榕城不似澎岛那般,有大量历史遗留下来的独栋建筑,她租赁的是一条新修建好的商业古街的一个两层楼的店面。
设计师还没有开始找,她准备在找寻设计师之前,先整理好自己的需求、确定好设计的方向,以便能更高效、精准地与设计师进行沟通。
一张木头钉成的简易方桌后,姜妤笙正低头在平板上画草图、备注需求点和注意事项,店门外忽然传来一阵有节奏的高跟鞋敲击声,有条不紊,不疾不徐,混杂在滴答的落雨声中,几分抢耳。
鞋跟敲击声由远及近,停留在了分店的门口。
姜妤笙以为是庄传羽和沈珈禾逛完街回来找她了,下意识地抬眸望去。
霓虹灯的明暗交杂处,一个墨发红唇,如竹如兰,穿着极简的黑色羊绒大衣、白色西装裤的女人正在细雨中望着她盈盈而笑。
女人执着一柄黑色的雨伞,气质矜冷清贵,似深冬一场干净的初雪,望向姜妤笙的眼底,却有极深的温柔。

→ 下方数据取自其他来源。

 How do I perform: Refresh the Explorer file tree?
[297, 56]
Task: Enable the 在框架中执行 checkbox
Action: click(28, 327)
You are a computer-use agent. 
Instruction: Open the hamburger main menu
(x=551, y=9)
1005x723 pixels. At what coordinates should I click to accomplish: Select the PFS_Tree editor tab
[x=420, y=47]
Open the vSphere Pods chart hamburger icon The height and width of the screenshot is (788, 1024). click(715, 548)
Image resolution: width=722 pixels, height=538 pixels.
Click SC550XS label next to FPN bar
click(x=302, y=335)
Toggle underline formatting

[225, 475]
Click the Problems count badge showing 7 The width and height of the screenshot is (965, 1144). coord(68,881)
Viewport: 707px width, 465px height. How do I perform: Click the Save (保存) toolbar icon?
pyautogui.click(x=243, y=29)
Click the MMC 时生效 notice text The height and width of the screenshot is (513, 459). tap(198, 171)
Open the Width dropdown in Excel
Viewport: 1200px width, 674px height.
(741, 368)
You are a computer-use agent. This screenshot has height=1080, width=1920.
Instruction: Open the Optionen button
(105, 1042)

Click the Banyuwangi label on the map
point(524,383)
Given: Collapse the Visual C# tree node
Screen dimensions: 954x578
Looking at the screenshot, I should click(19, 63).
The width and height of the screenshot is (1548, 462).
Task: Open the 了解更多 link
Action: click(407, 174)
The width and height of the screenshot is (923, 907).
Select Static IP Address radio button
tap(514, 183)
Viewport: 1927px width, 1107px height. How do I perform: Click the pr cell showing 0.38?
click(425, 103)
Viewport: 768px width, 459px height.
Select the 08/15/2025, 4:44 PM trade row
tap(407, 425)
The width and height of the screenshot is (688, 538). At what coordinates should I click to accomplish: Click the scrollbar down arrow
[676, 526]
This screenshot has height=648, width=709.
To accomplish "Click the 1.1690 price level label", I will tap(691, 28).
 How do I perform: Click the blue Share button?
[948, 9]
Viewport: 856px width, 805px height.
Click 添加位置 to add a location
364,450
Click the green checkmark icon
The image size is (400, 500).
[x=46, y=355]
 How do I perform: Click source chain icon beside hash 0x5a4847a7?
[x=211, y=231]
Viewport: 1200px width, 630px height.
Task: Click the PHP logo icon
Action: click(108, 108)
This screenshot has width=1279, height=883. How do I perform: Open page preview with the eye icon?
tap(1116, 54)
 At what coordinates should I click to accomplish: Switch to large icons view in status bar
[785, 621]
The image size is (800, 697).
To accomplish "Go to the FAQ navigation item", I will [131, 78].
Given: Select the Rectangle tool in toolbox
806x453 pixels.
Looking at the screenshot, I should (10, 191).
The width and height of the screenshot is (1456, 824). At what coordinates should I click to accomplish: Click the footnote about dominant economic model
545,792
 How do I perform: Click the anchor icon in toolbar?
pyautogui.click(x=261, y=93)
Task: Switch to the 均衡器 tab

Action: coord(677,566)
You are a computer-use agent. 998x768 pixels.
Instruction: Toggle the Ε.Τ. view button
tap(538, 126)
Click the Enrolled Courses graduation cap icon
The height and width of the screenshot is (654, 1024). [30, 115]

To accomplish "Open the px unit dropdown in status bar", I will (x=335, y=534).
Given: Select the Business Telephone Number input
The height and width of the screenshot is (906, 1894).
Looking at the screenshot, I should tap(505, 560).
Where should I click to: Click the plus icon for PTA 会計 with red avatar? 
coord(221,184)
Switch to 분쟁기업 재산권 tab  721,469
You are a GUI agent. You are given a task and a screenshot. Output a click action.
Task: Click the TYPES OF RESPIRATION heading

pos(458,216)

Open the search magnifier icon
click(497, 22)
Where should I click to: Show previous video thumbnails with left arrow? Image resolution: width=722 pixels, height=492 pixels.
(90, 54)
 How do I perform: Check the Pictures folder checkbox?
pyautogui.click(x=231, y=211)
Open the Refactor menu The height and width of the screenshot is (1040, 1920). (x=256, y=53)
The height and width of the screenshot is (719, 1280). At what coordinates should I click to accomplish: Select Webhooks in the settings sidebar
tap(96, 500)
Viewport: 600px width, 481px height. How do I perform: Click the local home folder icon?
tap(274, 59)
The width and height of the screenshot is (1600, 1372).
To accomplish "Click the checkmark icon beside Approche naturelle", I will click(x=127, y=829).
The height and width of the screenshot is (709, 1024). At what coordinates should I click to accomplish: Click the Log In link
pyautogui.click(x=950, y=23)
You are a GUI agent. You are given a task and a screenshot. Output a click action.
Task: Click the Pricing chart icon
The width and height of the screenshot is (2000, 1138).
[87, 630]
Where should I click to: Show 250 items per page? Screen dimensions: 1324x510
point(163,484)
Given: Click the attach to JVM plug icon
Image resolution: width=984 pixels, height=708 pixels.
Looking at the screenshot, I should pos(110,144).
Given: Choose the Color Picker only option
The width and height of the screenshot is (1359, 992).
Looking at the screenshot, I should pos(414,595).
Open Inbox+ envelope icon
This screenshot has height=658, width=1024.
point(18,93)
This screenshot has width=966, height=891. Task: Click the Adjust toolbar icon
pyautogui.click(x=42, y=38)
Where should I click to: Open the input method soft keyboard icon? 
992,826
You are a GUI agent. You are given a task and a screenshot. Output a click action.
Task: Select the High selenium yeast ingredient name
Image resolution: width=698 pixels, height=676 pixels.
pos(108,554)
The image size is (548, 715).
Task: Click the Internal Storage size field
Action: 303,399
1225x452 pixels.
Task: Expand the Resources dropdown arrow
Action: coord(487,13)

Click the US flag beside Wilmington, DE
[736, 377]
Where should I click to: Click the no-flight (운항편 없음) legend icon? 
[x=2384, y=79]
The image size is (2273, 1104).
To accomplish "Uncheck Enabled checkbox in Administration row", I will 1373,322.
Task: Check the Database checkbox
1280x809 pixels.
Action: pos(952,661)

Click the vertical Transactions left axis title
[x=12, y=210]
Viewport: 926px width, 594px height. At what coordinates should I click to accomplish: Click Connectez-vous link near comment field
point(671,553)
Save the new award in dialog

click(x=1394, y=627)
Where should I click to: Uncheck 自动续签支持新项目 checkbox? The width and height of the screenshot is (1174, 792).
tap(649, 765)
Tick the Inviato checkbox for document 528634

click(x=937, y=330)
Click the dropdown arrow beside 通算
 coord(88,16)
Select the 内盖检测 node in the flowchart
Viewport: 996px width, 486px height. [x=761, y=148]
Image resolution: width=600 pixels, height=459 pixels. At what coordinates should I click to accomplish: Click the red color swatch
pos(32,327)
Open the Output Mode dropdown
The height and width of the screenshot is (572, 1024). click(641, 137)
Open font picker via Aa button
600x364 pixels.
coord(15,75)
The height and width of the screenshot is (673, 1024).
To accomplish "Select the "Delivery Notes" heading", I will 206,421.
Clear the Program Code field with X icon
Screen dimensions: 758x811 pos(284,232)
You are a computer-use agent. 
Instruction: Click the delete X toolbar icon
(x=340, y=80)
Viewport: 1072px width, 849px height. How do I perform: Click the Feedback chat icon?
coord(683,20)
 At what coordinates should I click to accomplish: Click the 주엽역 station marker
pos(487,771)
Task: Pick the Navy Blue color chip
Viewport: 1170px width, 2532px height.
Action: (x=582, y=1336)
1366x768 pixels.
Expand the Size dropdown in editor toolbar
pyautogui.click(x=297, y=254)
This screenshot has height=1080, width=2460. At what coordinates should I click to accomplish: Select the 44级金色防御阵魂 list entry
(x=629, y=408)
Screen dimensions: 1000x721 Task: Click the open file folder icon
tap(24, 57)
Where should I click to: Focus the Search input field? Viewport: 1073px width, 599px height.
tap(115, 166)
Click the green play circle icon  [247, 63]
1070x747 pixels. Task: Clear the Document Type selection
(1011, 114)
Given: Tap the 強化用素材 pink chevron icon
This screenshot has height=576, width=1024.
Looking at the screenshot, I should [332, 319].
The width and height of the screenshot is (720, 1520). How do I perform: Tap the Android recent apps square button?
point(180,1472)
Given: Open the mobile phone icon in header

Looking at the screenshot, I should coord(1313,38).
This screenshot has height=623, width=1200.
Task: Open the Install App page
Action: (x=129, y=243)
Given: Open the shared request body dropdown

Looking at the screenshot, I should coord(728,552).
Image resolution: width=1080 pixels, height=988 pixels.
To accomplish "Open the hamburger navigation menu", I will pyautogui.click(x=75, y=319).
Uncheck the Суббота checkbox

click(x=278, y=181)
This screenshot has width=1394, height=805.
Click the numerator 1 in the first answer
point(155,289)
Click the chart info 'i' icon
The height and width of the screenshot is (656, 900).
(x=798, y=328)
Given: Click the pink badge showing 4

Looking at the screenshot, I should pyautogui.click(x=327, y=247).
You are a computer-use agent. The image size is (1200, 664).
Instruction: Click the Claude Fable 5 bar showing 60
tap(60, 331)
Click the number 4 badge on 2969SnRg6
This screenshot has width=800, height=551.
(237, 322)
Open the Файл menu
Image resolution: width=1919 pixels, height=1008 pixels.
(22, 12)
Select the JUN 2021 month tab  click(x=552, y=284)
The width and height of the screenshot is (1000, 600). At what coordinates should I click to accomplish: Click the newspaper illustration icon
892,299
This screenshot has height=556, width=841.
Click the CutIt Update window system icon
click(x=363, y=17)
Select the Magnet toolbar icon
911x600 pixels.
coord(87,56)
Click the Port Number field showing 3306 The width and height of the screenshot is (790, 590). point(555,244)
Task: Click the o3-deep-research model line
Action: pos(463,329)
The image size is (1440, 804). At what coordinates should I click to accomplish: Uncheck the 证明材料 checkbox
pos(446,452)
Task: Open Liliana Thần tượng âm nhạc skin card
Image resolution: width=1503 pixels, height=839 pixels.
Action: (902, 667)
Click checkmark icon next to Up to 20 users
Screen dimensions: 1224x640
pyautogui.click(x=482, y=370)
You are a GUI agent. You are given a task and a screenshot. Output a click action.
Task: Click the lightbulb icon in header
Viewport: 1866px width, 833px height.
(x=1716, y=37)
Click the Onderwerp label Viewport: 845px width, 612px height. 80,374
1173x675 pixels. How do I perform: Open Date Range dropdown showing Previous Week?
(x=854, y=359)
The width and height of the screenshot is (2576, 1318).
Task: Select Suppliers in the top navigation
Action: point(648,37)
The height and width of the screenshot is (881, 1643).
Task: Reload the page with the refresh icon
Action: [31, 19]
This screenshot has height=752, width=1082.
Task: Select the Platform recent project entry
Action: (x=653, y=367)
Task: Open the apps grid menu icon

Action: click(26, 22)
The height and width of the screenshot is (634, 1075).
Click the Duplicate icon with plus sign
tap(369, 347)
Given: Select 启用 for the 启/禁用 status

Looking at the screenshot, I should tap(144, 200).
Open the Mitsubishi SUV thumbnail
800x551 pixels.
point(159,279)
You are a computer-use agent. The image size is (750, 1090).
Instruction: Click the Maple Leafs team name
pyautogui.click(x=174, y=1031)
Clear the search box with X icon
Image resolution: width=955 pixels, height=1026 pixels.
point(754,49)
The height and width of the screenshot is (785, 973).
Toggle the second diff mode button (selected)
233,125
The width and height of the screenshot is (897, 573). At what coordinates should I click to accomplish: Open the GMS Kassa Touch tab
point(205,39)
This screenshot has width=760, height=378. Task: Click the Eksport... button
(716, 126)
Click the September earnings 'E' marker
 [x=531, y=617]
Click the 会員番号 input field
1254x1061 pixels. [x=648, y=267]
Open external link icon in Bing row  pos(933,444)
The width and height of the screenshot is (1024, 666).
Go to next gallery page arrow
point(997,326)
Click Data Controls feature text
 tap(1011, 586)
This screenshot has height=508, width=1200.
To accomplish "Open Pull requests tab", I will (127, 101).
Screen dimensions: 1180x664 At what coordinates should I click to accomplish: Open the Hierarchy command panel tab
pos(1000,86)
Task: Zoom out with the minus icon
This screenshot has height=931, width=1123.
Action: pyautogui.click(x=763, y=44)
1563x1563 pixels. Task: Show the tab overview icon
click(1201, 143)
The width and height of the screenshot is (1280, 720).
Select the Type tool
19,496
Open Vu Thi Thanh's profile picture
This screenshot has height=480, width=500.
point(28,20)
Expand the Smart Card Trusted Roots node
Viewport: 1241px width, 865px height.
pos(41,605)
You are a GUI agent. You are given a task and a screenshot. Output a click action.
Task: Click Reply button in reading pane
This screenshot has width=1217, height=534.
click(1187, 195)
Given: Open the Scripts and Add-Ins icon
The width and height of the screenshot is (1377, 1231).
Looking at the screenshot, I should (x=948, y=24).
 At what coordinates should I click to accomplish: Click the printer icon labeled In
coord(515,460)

细雨噼里啪啦地落在女人的伞面上、落在姜妤笙的心脏上。
“妤笙。”她舒眉展眼叫她。
雨花在姜妤笙心脏上重重炸开。
时间的刻度似被无限拉长,又被无限缩短。
姜妤笙豁然起身,三步并作两步,越走越快,撞入了薄苏的怀抱里。
薄苏抬起了双臂,噙笑紧紧地拥抱住了她。
“我回来了。”她笑着说。
“妤笙,我把完整的自己要回来了。”
伞落在了两人的脚边,雨落进远处幽蓝壮阔的海面上、绿意无边的旷野中。
风雨未歇。
风雨终将停歇。
*
“心若是自由的,山海皆可跨越。
平芜自在春山外。”
薄苏在《山水之间》最后一期的结语如是写。